Records from a data source
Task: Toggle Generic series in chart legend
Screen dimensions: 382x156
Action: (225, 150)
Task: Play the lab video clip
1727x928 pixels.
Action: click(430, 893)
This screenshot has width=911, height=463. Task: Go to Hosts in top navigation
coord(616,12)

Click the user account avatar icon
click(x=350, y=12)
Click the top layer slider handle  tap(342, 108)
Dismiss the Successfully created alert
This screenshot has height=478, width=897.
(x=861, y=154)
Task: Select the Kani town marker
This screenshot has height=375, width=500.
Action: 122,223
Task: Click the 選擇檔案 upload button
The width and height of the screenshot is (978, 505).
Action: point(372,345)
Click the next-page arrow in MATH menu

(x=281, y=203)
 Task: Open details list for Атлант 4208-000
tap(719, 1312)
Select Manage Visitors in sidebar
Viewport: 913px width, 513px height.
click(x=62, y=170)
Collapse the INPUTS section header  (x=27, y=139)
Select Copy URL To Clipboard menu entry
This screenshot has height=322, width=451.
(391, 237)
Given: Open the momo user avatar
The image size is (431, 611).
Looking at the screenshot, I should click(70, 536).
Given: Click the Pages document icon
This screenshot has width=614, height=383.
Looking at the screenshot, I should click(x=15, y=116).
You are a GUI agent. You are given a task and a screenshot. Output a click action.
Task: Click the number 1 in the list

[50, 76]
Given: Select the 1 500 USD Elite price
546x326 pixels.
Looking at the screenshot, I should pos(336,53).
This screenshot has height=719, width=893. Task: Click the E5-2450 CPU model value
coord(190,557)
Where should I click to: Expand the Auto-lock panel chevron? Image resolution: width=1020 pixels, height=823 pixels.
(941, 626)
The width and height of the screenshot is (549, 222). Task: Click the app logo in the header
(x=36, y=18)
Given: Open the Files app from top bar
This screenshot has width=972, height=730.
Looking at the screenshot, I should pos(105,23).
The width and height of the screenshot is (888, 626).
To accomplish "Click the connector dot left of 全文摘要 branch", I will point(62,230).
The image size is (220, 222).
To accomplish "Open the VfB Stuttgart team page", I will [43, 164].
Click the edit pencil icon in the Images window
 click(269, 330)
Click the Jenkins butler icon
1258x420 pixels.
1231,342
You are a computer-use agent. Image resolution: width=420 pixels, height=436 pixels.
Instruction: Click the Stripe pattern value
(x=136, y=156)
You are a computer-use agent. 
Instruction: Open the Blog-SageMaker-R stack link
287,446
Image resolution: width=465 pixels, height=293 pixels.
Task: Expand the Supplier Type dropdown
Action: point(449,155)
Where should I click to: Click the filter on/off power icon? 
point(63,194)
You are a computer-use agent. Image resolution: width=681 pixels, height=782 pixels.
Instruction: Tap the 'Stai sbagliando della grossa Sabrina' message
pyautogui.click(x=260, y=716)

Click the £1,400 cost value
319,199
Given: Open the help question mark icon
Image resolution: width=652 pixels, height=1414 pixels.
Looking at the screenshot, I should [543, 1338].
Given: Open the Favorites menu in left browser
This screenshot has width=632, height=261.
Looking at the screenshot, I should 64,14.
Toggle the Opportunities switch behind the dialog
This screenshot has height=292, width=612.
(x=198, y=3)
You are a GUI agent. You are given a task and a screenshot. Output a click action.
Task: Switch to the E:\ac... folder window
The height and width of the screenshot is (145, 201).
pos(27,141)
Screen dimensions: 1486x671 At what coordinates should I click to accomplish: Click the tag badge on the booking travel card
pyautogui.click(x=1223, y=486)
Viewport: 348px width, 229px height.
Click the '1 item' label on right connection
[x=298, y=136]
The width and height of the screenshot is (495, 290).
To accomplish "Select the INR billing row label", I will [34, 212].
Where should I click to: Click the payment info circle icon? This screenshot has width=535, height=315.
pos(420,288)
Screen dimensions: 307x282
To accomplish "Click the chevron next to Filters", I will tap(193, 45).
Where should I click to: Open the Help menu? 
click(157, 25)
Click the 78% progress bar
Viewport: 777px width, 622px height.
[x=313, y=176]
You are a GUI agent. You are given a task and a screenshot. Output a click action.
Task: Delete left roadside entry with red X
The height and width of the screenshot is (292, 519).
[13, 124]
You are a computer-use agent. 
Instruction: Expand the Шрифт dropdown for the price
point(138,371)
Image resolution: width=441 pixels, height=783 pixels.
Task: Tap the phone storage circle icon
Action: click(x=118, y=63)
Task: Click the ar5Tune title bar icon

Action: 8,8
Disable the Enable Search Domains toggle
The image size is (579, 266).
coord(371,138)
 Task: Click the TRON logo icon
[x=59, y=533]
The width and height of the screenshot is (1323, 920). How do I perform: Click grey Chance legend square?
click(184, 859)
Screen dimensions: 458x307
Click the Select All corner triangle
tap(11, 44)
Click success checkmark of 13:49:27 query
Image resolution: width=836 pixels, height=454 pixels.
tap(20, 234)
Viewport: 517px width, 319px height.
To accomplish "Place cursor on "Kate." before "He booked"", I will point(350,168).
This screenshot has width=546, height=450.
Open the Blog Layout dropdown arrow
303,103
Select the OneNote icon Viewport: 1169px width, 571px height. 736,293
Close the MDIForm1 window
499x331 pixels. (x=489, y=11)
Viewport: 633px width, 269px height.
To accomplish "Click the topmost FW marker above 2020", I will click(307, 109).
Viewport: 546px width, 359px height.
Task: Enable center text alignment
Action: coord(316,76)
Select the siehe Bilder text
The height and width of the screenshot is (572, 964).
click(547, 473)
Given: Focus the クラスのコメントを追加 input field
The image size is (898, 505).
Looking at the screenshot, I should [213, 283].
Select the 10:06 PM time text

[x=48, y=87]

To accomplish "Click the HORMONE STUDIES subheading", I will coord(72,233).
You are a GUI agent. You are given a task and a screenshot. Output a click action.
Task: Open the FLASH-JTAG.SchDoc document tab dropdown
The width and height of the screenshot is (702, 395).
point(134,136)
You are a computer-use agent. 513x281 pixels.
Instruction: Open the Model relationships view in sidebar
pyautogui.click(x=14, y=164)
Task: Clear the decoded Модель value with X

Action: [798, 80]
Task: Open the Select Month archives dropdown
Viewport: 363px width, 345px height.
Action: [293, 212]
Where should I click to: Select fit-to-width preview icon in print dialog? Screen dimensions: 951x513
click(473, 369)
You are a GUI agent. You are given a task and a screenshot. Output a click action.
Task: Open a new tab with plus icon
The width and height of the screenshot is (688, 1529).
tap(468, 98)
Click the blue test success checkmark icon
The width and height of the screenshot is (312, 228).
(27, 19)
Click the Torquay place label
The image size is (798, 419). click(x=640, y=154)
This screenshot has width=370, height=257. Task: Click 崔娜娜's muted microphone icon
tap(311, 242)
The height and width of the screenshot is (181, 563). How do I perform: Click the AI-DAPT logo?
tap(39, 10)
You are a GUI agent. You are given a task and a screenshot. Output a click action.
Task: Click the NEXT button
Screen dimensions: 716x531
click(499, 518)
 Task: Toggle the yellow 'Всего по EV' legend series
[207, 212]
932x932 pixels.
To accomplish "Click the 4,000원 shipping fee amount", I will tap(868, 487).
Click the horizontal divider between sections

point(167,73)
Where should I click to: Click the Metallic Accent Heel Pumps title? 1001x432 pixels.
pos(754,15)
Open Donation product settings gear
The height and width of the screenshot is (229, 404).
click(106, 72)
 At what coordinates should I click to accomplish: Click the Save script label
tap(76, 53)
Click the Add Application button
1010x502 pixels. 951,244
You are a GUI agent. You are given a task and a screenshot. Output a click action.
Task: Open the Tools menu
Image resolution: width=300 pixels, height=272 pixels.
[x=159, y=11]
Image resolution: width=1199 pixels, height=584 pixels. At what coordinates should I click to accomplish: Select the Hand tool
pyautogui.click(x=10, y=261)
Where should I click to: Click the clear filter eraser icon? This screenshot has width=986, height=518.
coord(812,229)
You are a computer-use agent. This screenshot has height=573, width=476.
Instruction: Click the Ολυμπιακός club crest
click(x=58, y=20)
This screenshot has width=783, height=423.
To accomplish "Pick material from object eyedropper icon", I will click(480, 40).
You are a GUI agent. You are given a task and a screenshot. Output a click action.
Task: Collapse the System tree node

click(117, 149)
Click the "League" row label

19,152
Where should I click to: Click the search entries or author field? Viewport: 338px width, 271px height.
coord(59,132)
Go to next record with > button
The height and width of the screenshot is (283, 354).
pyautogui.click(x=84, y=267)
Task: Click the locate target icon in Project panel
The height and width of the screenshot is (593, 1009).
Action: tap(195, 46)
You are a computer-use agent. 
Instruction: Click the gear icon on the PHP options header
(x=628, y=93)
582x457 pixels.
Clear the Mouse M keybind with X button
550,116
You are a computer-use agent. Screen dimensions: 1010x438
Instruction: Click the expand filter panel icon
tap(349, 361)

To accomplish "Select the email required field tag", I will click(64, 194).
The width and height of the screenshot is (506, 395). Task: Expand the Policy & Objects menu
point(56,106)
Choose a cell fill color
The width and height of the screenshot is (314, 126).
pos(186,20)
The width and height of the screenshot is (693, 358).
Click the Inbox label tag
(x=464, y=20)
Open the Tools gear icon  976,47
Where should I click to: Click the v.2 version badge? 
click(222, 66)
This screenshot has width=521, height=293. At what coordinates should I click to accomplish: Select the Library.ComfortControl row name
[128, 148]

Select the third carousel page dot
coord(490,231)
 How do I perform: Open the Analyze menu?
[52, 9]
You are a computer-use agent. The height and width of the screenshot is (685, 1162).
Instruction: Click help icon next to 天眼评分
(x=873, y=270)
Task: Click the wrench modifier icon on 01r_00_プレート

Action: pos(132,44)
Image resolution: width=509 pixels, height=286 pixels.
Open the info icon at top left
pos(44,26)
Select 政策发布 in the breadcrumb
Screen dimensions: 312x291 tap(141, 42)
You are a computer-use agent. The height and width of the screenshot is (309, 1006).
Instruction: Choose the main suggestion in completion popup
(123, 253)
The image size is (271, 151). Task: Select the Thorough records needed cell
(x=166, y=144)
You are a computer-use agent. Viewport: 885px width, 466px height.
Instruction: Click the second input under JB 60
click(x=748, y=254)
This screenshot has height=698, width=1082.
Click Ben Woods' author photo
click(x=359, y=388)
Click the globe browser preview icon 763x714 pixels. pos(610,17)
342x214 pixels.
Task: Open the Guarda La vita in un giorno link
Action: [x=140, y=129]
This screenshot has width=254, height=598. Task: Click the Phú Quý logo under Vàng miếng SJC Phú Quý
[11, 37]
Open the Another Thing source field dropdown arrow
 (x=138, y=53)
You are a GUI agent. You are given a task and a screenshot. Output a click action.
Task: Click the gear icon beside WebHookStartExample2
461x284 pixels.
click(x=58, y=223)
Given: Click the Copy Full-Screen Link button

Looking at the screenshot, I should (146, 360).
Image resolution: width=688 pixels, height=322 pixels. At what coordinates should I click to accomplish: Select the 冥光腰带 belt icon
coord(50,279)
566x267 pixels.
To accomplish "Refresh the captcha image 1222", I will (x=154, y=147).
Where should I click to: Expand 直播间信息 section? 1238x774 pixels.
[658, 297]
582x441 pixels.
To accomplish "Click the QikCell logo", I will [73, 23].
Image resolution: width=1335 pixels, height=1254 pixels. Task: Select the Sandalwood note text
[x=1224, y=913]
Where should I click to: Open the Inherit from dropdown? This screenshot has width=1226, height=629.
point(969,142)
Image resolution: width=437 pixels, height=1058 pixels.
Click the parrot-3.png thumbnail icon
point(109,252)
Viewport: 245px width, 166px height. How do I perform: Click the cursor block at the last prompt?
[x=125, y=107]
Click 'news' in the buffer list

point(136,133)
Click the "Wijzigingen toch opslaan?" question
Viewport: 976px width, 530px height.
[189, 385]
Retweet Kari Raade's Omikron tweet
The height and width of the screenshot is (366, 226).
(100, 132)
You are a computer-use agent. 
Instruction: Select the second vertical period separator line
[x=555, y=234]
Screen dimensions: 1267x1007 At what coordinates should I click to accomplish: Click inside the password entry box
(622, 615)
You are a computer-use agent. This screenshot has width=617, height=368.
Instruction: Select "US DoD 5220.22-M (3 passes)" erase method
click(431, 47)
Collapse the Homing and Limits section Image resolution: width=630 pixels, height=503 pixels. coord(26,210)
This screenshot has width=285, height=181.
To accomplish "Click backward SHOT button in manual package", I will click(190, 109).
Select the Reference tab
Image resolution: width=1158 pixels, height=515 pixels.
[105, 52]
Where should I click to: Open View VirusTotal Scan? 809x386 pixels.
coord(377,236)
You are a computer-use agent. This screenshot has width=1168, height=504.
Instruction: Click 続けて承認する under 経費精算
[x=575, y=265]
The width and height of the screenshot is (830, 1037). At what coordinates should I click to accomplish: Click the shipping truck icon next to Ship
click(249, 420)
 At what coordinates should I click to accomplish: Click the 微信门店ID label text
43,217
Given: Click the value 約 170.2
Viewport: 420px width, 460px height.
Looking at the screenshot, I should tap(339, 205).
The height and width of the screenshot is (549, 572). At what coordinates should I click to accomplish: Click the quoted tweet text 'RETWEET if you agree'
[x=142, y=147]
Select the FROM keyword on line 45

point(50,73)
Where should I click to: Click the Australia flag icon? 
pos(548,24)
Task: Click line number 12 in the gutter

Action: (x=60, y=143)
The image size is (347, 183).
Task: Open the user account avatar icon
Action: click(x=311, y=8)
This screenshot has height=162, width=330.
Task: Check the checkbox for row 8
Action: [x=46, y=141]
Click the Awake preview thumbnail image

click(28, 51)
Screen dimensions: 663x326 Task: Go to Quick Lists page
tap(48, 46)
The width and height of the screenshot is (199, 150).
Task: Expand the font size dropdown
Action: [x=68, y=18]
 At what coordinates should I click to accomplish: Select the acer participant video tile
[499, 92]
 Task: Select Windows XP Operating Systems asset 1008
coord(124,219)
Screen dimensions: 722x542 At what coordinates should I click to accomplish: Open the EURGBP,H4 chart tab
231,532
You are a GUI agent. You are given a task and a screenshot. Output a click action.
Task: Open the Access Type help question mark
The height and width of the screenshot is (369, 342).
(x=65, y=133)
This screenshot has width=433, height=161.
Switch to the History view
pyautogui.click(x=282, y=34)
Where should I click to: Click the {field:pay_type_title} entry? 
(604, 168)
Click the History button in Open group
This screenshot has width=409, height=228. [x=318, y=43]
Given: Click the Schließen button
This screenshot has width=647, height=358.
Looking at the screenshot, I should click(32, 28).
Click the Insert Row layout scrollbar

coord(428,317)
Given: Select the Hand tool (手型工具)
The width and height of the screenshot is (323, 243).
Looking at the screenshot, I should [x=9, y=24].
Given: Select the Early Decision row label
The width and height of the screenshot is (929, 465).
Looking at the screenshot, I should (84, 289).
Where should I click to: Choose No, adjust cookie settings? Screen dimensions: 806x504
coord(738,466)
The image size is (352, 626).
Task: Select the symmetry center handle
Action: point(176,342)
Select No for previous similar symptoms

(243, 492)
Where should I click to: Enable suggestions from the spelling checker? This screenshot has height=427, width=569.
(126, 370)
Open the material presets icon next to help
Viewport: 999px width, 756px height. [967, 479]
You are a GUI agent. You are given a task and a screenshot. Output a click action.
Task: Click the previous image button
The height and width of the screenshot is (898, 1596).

» **Task brief**
Reply with one number, the count of lines in the entries that hold the string "Tools".

» **Exercise output**
2